XXX Mar 18 Juil 2017 - 19:05
Depuis le début de l’année, deux chalutiers chinois amarrés sur un des quais du port de pêche opèrent dans nos eaux territoriales, en infraction avec la législation. La pratique est dénoncée par les pêcheurs djiboutiens. Ils ne comprennent pas l’impunité dont bénéficient ces navires chinois. Ils estiment qu’ils ne peuvent se taire plus longtemps face à ce qu’ils considèrent comme une situation intenable. Ils s’injurgent contre le pillage en cours. Ils ne souhaitent pas qu’après avoir écumés et épuisés leurs fonds marins ces navires détruisent le nôtre. Ce bras de fer oppose in fine les petits pêcheurs qui exercent une pêche artisanale pour faire vivre leur foyer, et ceux qui pratiquent une pêche peu durable et mettent en danger les fonds marins djiboutiens.
Pour en savoir plus sur ce mouvement d’humeur de la communauté des pêcheurs, nous avons rencontré, Ibrahim Omar Ali, dit Ibrahim Mougga, président du syndicat des pêcheurs d’Obock. De quoi s’agit-il ?

■ Enregistrements fournis ■
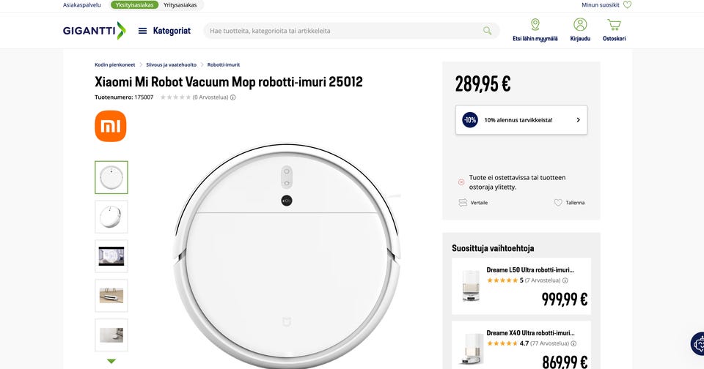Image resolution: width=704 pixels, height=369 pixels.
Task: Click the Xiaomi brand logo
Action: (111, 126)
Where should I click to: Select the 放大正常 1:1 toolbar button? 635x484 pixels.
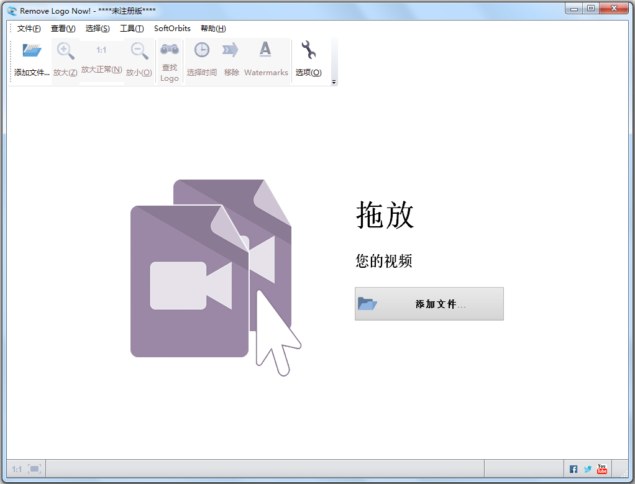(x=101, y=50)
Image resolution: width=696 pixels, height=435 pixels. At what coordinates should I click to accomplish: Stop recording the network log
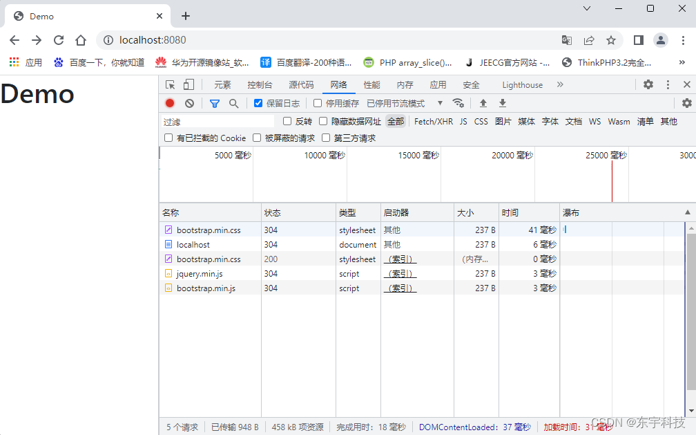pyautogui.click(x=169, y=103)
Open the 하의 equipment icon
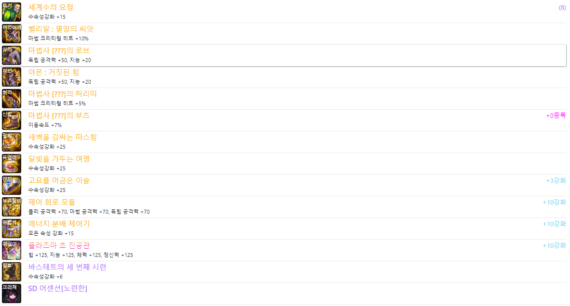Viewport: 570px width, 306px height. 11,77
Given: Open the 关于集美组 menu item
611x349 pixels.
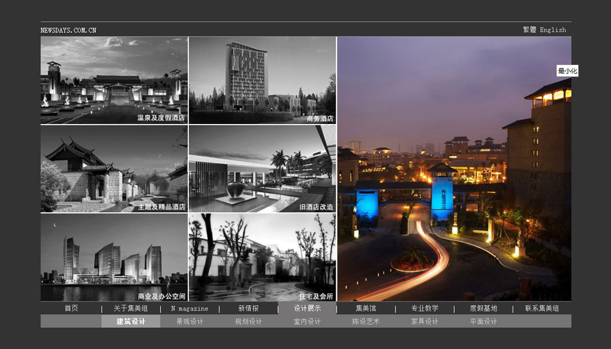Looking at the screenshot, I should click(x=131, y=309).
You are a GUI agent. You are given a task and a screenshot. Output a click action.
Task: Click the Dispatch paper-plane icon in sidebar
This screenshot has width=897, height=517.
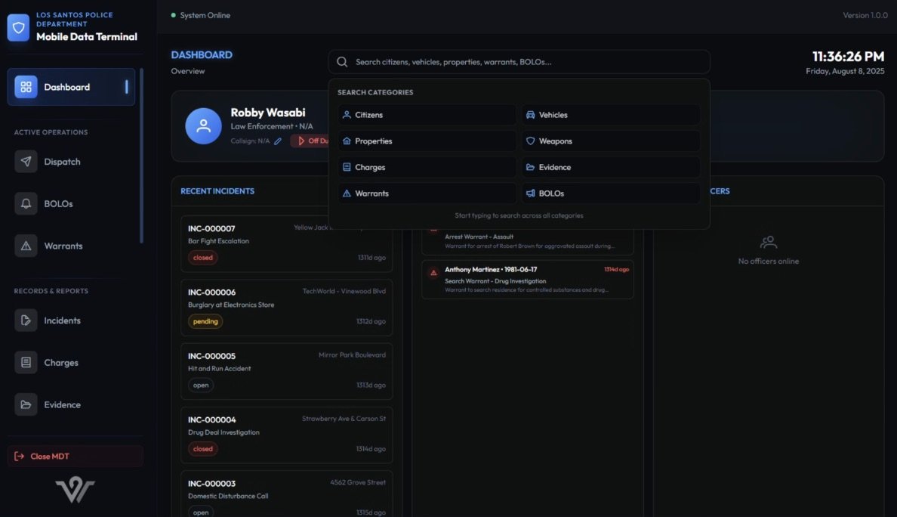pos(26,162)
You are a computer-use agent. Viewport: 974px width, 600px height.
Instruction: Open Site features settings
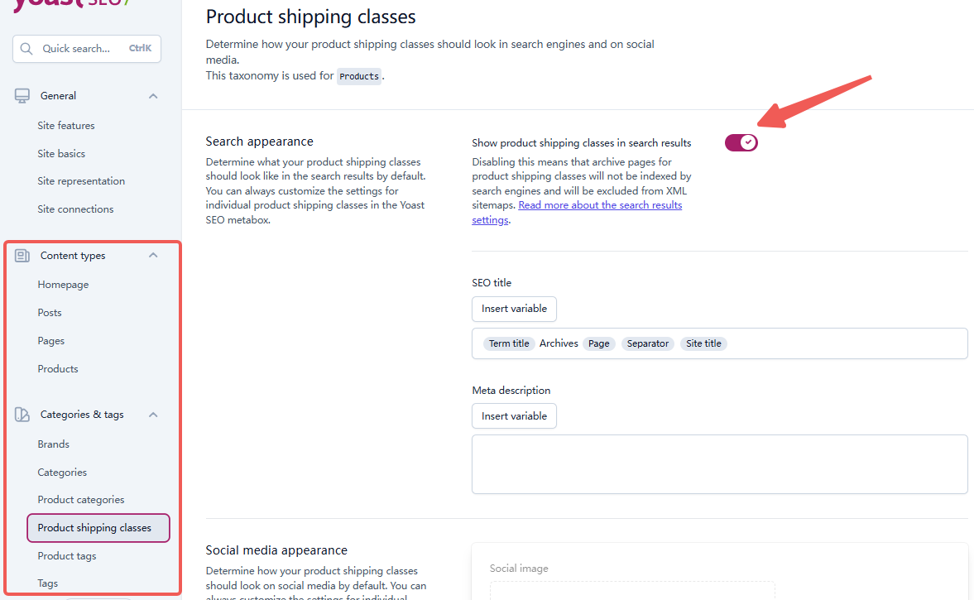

■ Consigne ■
Dans le texte sur les chalutiers chinois, quelle fonction occupe Ibrahim Omar Ali ? Les enregistrements n'interviennent pas ici.

■ Réponse ■
Il est président du syndicat des pêcheurs d'Obock.